今日と明日、大晦日を題材とした短編小説である樋口一葉の「大つごもり」を紹介します。

18歳のお峰は、お金持ちだけどお金に細かい山村家の奉公人となります。しばらくして、両親が死んだ後、自分を育ててくれた伯父の安兵衛が病気になったことを知り、伯父の家へ帰りますが、伯父一家の零落した様子に驚きます。

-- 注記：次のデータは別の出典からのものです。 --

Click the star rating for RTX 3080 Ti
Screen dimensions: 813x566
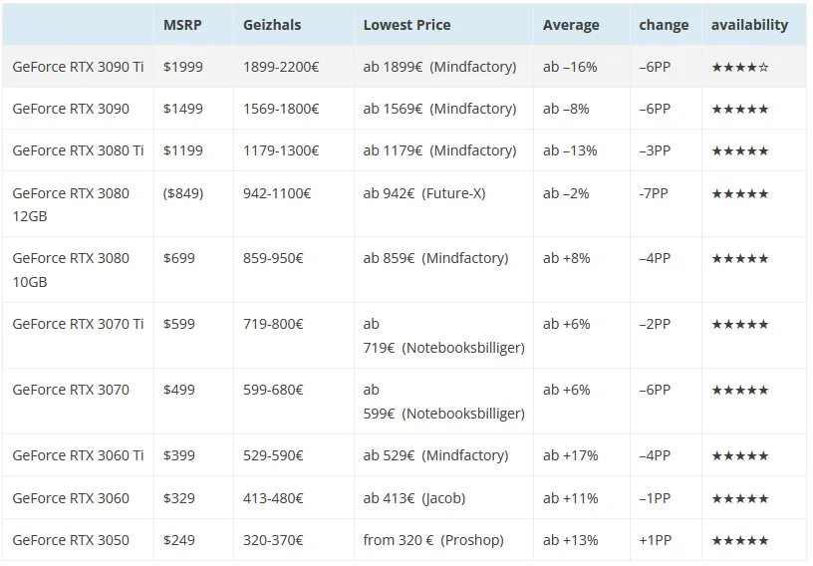point(740,151)
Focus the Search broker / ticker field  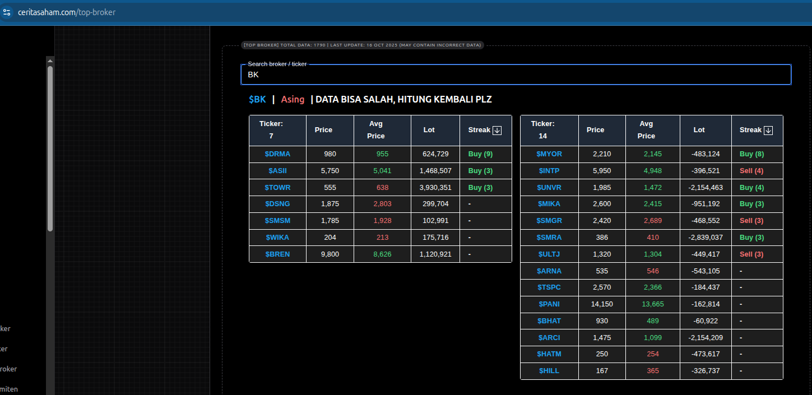click(516, 75)
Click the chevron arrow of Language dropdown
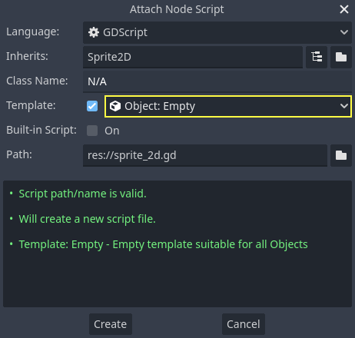 [x=344, y=32]
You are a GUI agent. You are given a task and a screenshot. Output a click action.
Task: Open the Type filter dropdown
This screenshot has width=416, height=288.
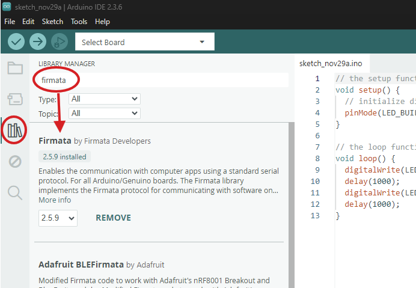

金持ちだけど、お金に細かい、平たく言えばケチという人は、小説ではよく出てきます。実際、そういう人が多いのかどうか知りませんが、お金に細かいから金持ちになったという側面もあるような気がします。とすると、私が金持ちになる可能性は限りなく0に近いような…。


大つごもり』(樋口一葉)


(上)

 井戸は車にて綱の長さ十二尋、勝手は北向きにて師走の空のから風ひゆうひゆうと吹ぬきの寒さ、おゝ堪えがたと竈の前に火なぶりの一分は一時にのびて、割木ほどの事も大臺にして叱りとばさるゝ婢女の身つらや、はじめ受宿の老媼さまが言葉には御子樣がたは男女六人、なれども常住内にお出あそばすは御總領と末お二人、少し御新造は機嫌かいなれど、目色顏色呑みこんで仕舞へば大した事もなく、結句おだてに乘る質なれば、御前の出樣一つで半襟半がけ前垂の紐にも事は缺くまじ、御身代は町内第一にて、その代り吝き事も二とは下らねど、よき事には大旦那が甘い方ゆゑ、少しのほまちは無き事も有るまじ、厭やに成つたら私の所まで端書一枚、こまかき事は入らず、他所の口を探せとならば足は惜しまじ、何れ奉公の祕傳は裏表と言ふて聞かされて、さても恐ろしき事を言ふ人と思へど、何も我が心一つで又この人のお世話には成るまじ、勤め大事に骨さへ折らば御氣に入らぬ事も無き筈と定めて、かゝる鬼の主をも持つぞかし、目見えの濟みて三日の後、七歳になる孃さま踊りのさらひに午後よりとある、其支度は朝湯にみがき上げてと霜氷る曉、あたゝかき寢床の中より御新造灰吹きをたゝきて、これこれと、此詞が目覺しの時計より胸にひゞきて、三言とは呼ばれもせず帶より先に襷がけの甲斐甲斐しく、井戸端に出れば月かげ流しに殘りて、肌を刺すやうな風の寒さに夢を忘れぬ、風呂は据風呂にて大きからねど、二つの手桶に溢るゝほど汲みて、十三は入れねば成らず、大汗に成りて運びけるうち、輪寶のすがりし曲み齒の水ばき下駄、前鼻緒のゆるゆるに成りて、指を浮かさねば他愛の無きやう成し、その下駄にて重き物を持ちたれば足もと覺束なくて流し元の氷にすべり、あれと言ふ間もなく横にころべば井戸がはにて向ふ臑したゝかに打ちて、可愛や雪はづかしき膚に紫の生々しくなりぬ、手桶をも其處に投出して一つは滿足成しが一つは底ぬけに成りけり、此桶の價なにほどか知らねど、身代これが爲につぶれるかの樣に御新造の額際に青筋おそろしく、朝飯のお給仕より睨まれて、其日一日物も仰せられず、一日おいてよりは箸の上げ下しに、此家の品は無代では出來ぬ、主の物とて粗末に思ふたら罰が當るぞえと明け暮れの談義、來る人毎に告げられて若き心には恥かしく、其後は物ごとに念を入れて、遂ひに麁想をせぬやうに成りぬ、世間に下女つかふ人も多けれど、山村ほど下女の替る家は有るまじ、月に二人は平常の事、三日四日に歸りしもあれば一夜居て逃出しもあらん、開闢以來を尋ねたらば折る指に彼の内儀さまが袖口おもはるゝ、思へばお峰は辛棒もの、あれに酷く當たらば天罰たちどころに、此後は東京廣しといへども、山村の下女に成る物はあるまじ、感心なもの、美事の心がけと賞めるもあれば、第一容貌が申分なしだと、男は直きにこれを言ひけり。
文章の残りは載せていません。